I’m writing from an airplane on my way back from aptly-named Phoenix Arizona.
Aptly named because the only other time I was in Phoenix, in the ‘90s, I thought it was nothing but hellacious sprawl. But this time I went for the BALLE (Business Alliance for Local Living Economies) Conference and experienced something completely different. I took a fast and cheap light rail train from the airport to a block from my hotel, and was immersed in a really vibrant, walkable, multi-modal transit-having (what envy I have!) sweet and friendly downtown.
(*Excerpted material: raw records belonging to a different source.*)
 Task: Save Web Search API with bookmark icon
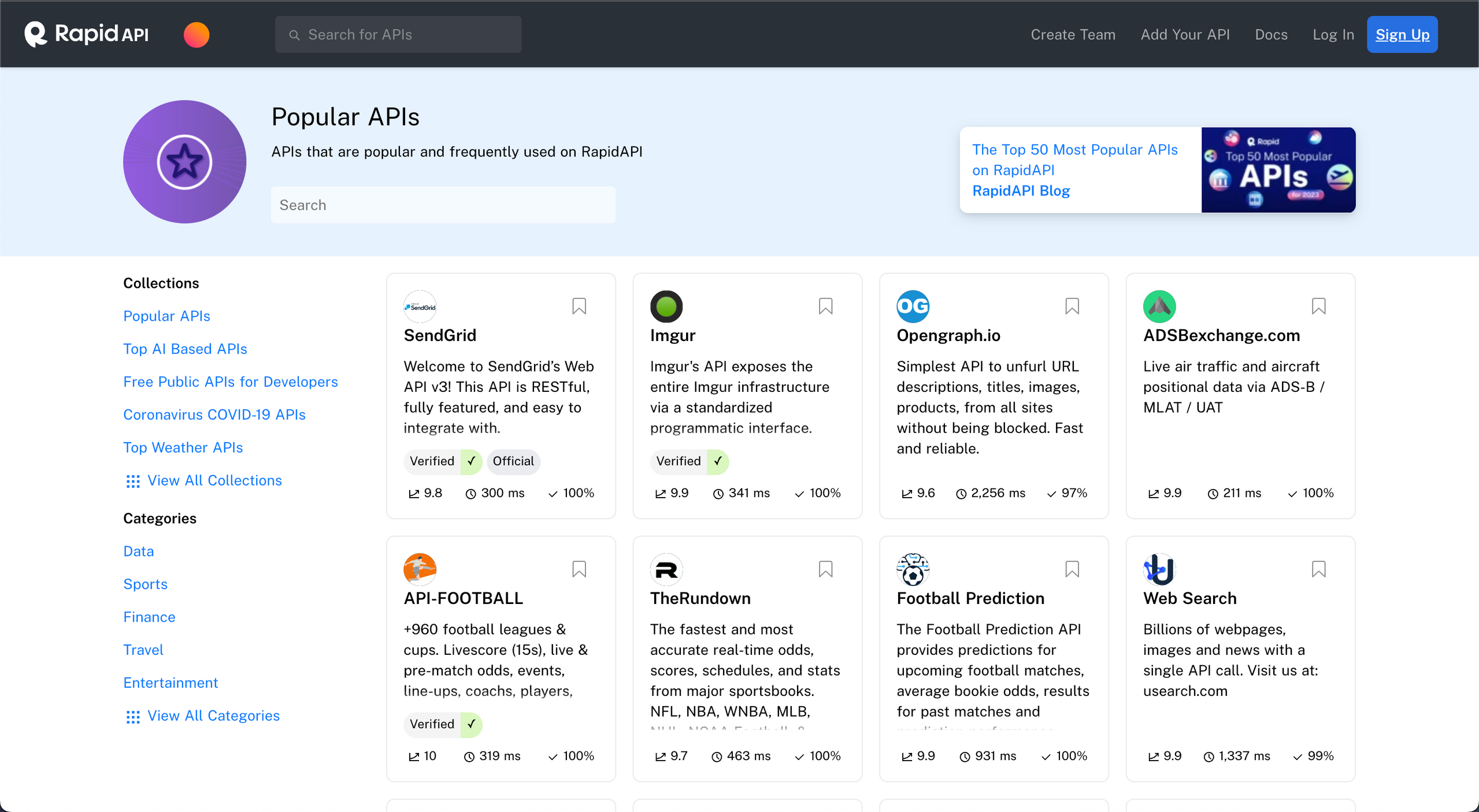tap(1318, 569)
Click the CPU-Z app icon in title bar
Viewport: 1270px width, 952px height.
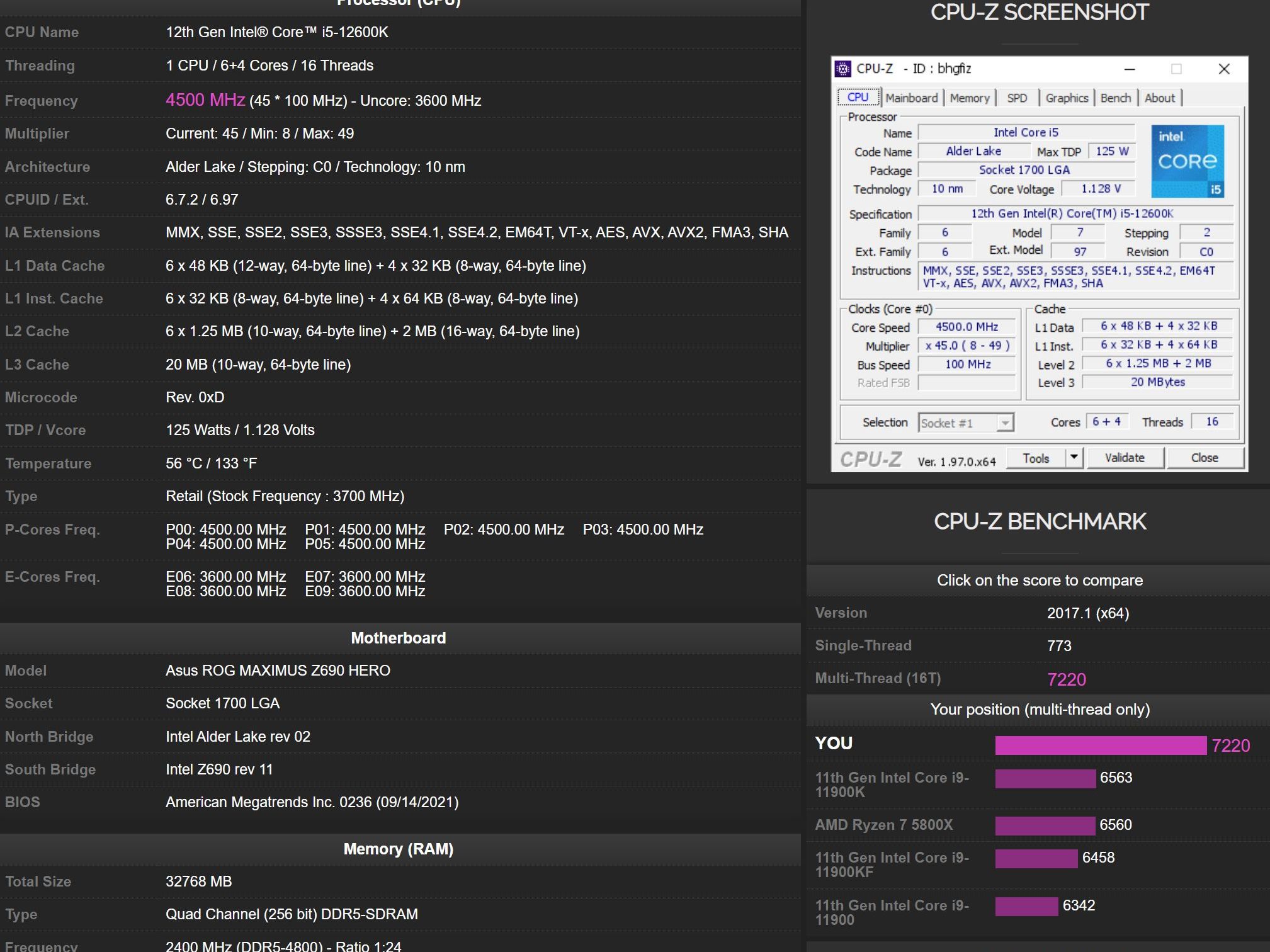(843, 69)
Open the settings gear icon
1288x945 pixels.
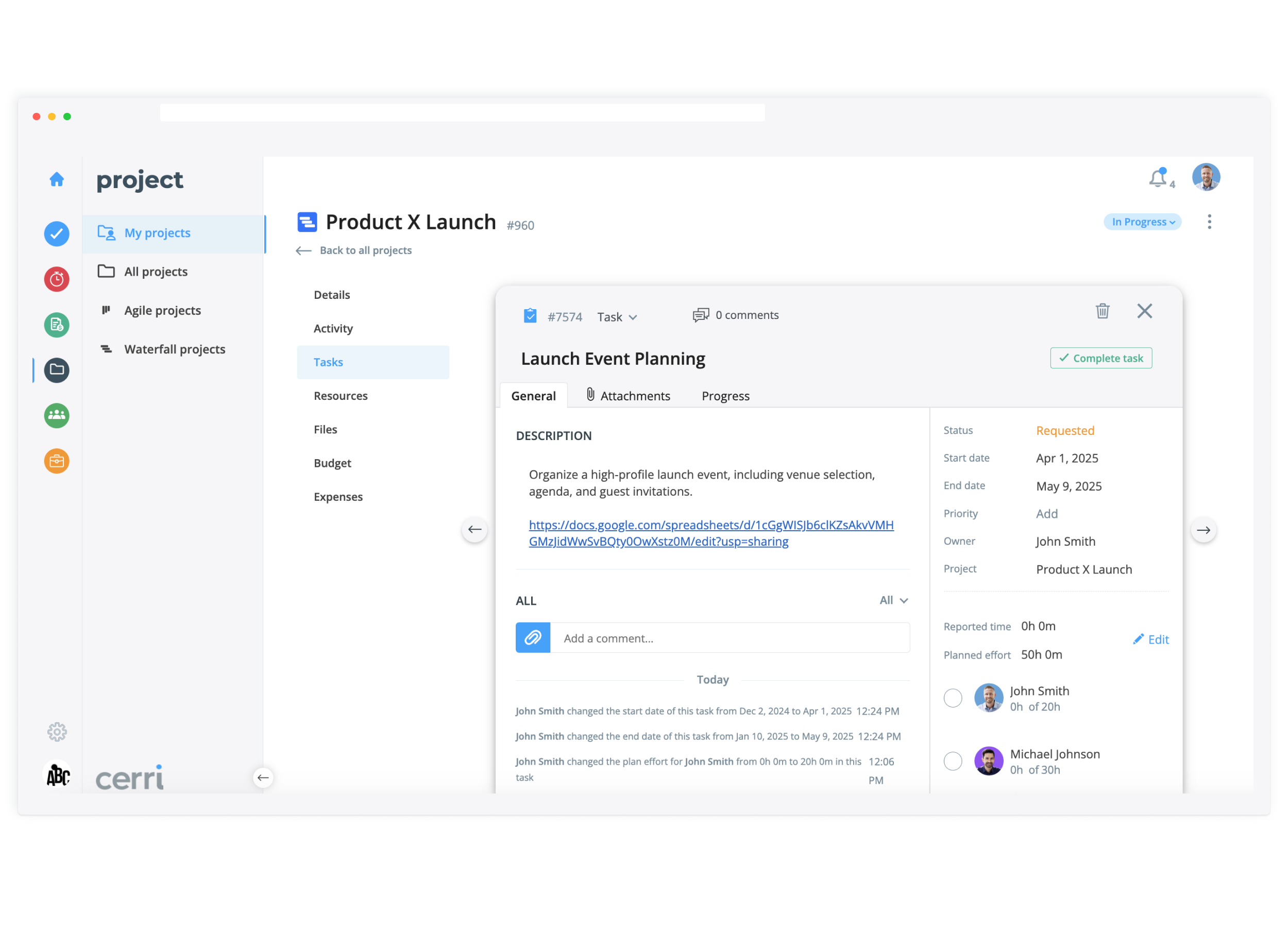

And I came to understand that this transformation has a lot to do with Local First Arizona, the hosts of this BALLE conference.
First highlight that isn’t conference related but I just have to mention – I was just treated to a most spectacular view of beautiful craggy mountaintops as we flew over (maybe the Superstitions?). Always get a window seat!
The major highlight of the conference, besides the beautiful people I met and plan to keep in touch with, was its focus on equity. This morning I was moved to tears a few times, especially by Van Jones and Adrienne Maree Brown (I need to buy her book Octavia’s Brood).
I came to the conference to do a 5-minute presentation on Mutual Aid Networks during the Community Capital session. Then spent two 20-minute sessions going in-depth with those who wanted to talk with me. It was really cool. As often happens, I had a few notes of things I really wanted to say during my 5 minutes, then ended up saying completely different things. But it seemed to work out OK, and I made some very fruitful connections with people who seem likely to pilot and partner with us.
And now I’m on my way home, having left the conference slightly early because tomorrow my band Ladyscissors has an out-of-town show and then Sunday we leave for the Allied Community Coop learning and skill-share FIELD TRIP!!! I’m very excited.
Five leaders of the Allied Coop (4 board and 1 new staffer) will travel to St. Louis and New Orleans to learn and share about cooperatives, mutual aid networks, timebanking, mutual aid societies (African-American tradition of money-pooling for mutual support, pre-cursor to modern insurance which coopted the model for profit), and more. Including the Neighborhood College program that my friend Renee Marver helped run at the MORE Timebank in the 80s and 90s, the first modern timebank in the US.
All this is on the heels of last Friday’s soft launch of the Main MAN, our umbrella Mutual Aid Network. So we’re starting to get real. And it feels great!
I’ll sign off now to get a little rest in the midst of this whirlwind couple weeks, but I thank you for reading and look forward to sharing more later.
Time to get ready to shape and enjoy the beautiful new world we’re all working hard to create. I’m proud to know you!